Before API v2.1 was in progress two things, called instance-actions and instance-action-events, were added to Nova to address the shortcomings of instance faults. Instance-actions is a user visible log of API actions that a user has requested with a success or failure status. Instance-action-events are an admin facing log which goes into more details of the compute methods invoked and any stack traces that occurred. These made it possible to expose failures without needing to set an instance to ERROR. The biggest drawback to these is that they're not well publicized so users may not know to look at them.

Along the way we realized that the concept of displaying most errors on the instance was flawed and what we needed was a way to represent a task on an instance and a corresponding success or failure of the task. For example something like rebooting an instance can fail before affecting the power state of an instance and the instance isn't affected. In that case we want to say that the reboot failed and not have to consider the instance to have a fault/error on it because it is still running normally. This lead to the idea that from an API perspective we want an action to be, or lead to, the creation of a task with an associated status rather than a POST to /actions on the instance. However as an intermediate step we could have that POST create a task resource and return a link to it. A proposal for how this could look was provided by jaypipes at

Beyond the API impact there are other reasons to introduce a task concept to Nova, keeping in mind that a task could mean something high level like rebuild or the multiple individual units of work needed to accomplish rebuild:

  1. The Nova code implements a rudimentary state machine for instances with logic for what to do spread across multiple modules. However it's not always clear that there aren't dead ends in the state machine or states that can't be reached. If the logic for various actions could be pulled into task modules we could more easily create proper state machines for them.
  2. In conjunction with the above idea tasks should be the mechanism of change within Nova. Right now we send an instance to a method like rebuild() and that contains the logic for rebuild. What I envision instead is sending the task object via RPC and having it drive the state changes on an instance. Ultimately conductor/compute could just have a single method like execute_task_on_instance(task, instance). That's a bit unrealistic but that could be the general concept.
  3. Actions on instances should be able to be stopped and resumed. This is important for being able to restart services. If the state of a task can be persisted then when a service restarts it could pick up and resume the task. This implies that tasks should be idempotent, which is unlikely, or that they should have checkpoints.
  4. A future idea could be to strip nova-compute to being a tasks worker which has very little logic in it and is mostly responsible for pulling tasks from a queue. This moves us closer to a place where multiple nova-computes could be running for a single hypervisor just pulling work from multiple conductors. Then nova-compute would not be a single point of failure. This idea has not been discussed within the community and is simply something I've considered and should be considered completely out of scope here. But it is an example of the type of thing that tasks could enable.

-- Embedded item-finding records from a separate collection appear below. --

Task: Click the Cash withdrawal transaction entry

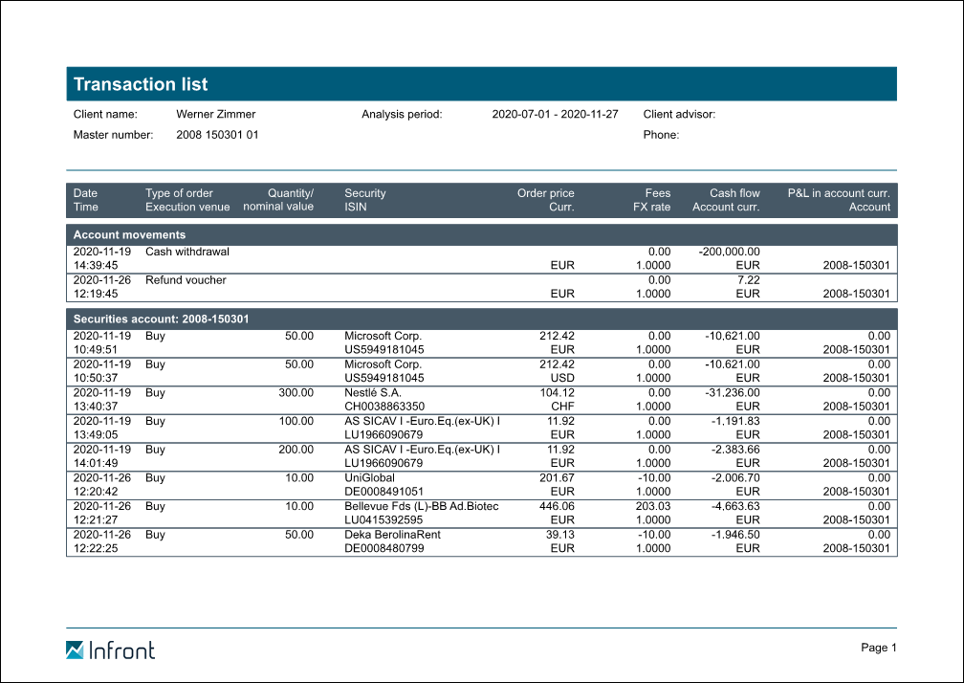Action: (x=187, y=252)
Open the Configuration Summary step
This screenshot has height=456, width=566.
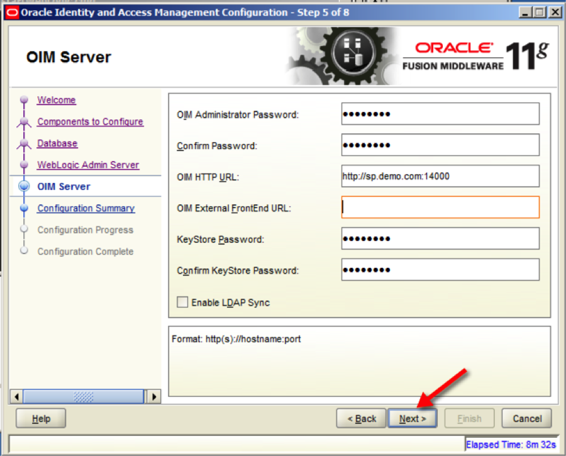[86, 208]
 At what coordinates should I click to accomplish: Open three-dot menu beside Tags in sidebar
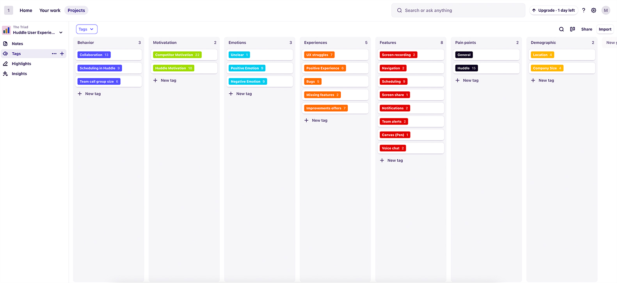54,53
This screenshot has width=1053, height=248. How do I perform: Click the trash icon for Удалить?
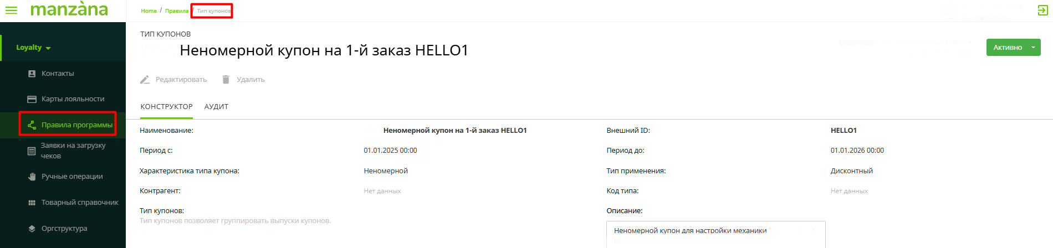[x=226, y=80]
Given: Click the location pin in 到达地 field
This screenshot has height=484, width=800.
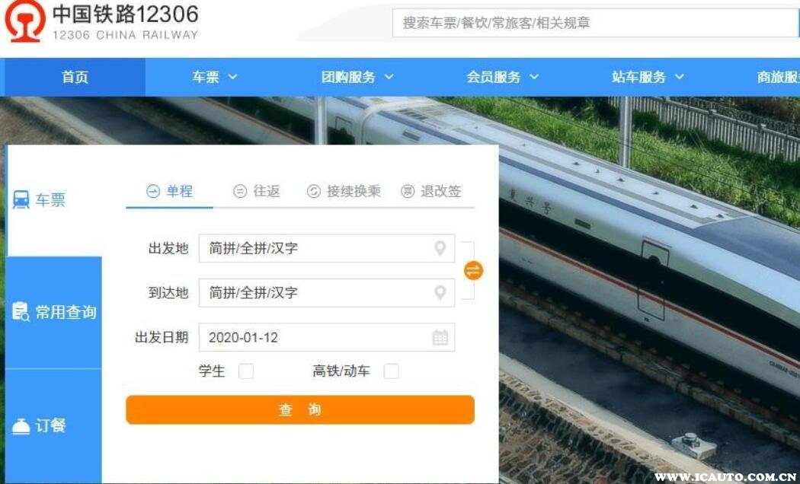Looking at the screenshot, I should click(x=440, y=292).
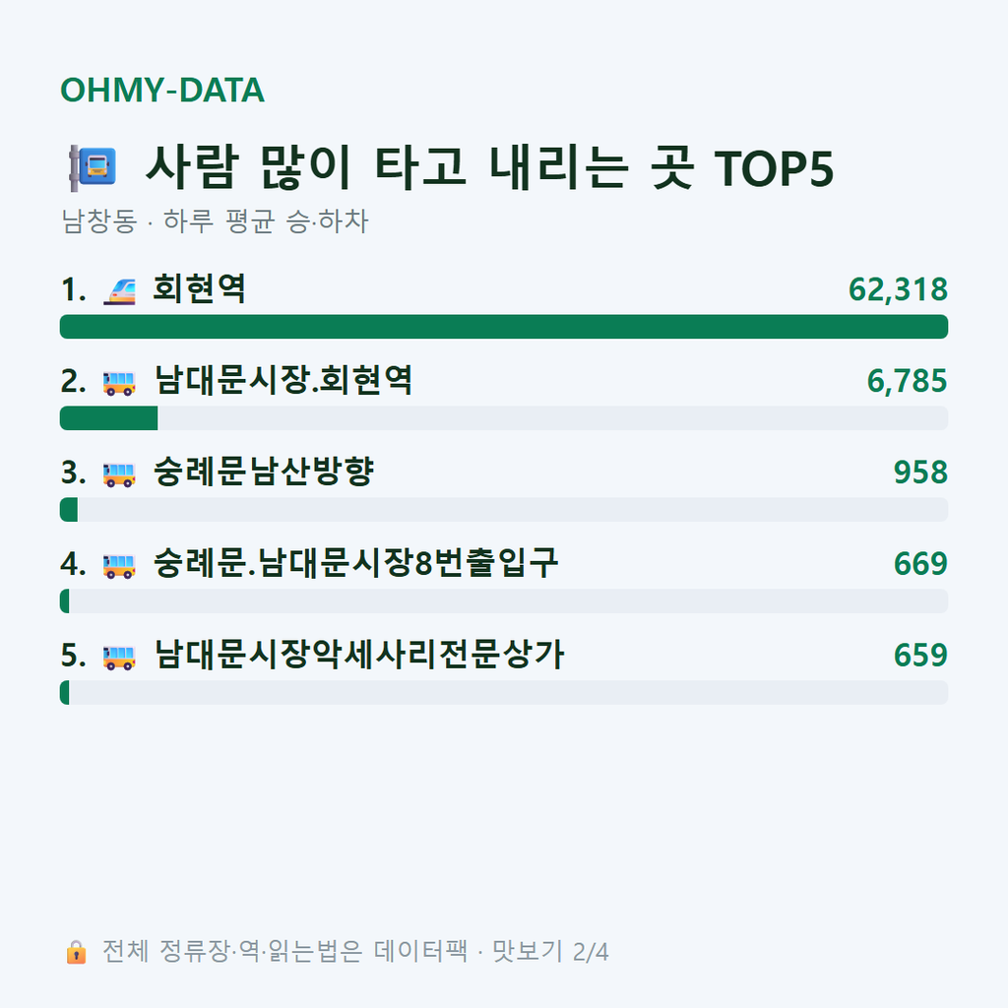Click the bus icon beside 남대문시장악세사리전문상가
The height and width of the screenshot is (1008, 1008).
119,657
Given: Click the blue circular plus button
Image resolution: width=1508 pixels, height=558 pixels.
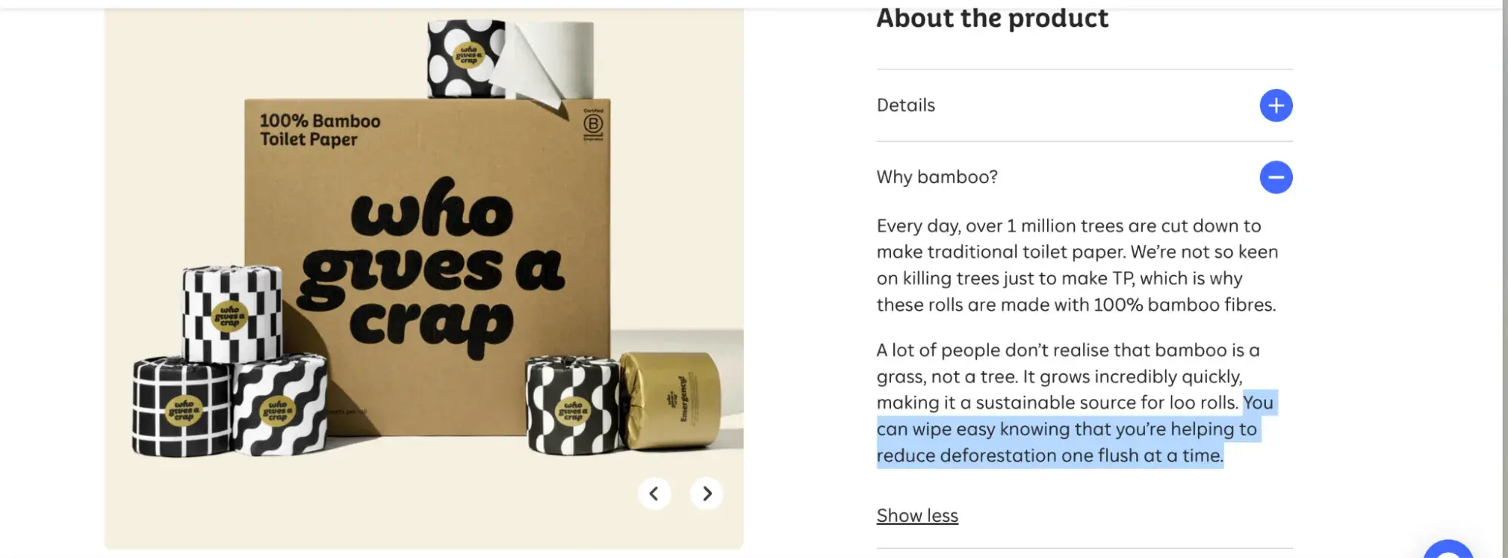Looking at the screenshot, I should 1275,106.
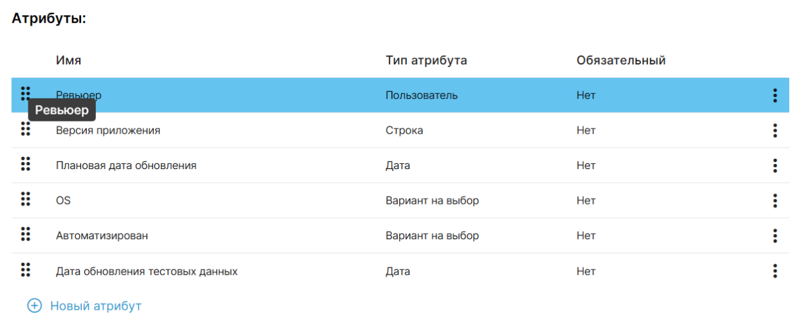The width and height of the screenshot is (802, 335).
Task: Click the Имя column header
Action: coord(68,60)
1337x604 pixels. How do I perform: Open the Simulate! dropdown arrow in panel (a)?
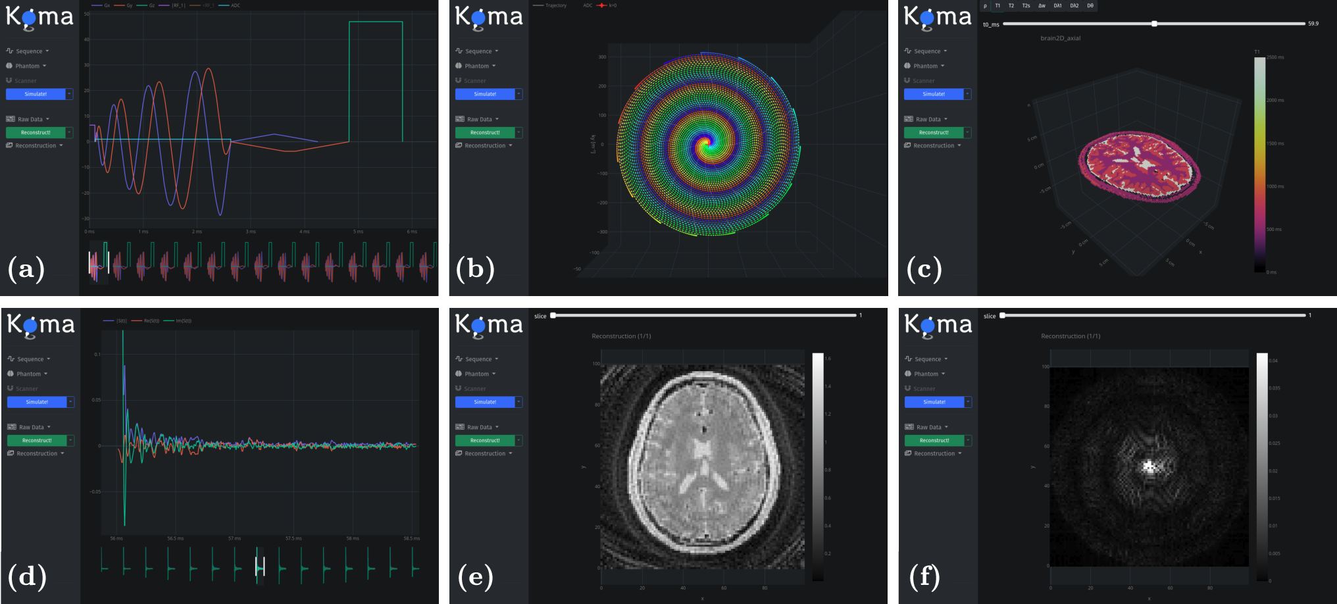coord(70,94)
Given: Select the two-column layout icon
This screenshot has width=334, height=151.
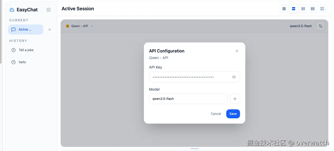Looking at the screenshot, I should coord(303,9).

The early work on tasks was focused on introducing the concept at the API level. The idea was to get the interface in place and then rework the Nova internals to match that concept. There's some merit to that approach but this can be done differently as well. The focus could start on the internals of Nova and getting that framework in place and then exposing it in the API once the details are understood. The main advantage I saw to working on the API first is that we could rework the internals of Nova without being completely bound by the state machine that the API currently exposes. The main advantage I see to working on the internals first is that we currently have to guess at how tasks should be exposed and what fields they should contain but by implementing them within Nova that will become clear.

What about TaskFlow? TaskFlow is a potential implementation detail in all of this work but I believe it is too early to talk about integrating it into Nova. There's a lot of work to do to untangle the mess of RPC cast/calls and the implicit state machine within Nova and start to centralize some of that within conductor before something like TaskFlow looks like a good fit. My suggestion would be to work on iterating towards a task model within Nova and if the solution starts to look like a fit for TaskFlow then that discussion can happen. In other words let's not change Nova to fit TaskFlow but use TaskFlow if it fits in Nova.

Finally, instance faults and instance-actions should be deprecated by implementing them on top of tasks. Instance faults should be doable by exposing the last failed task as an instance fault. Instance actions is a simplified view of the list of tasks. But there is one instance-action per API operation and potentially multiple tasks so one task will need to be selected to be exposed as the instance-action.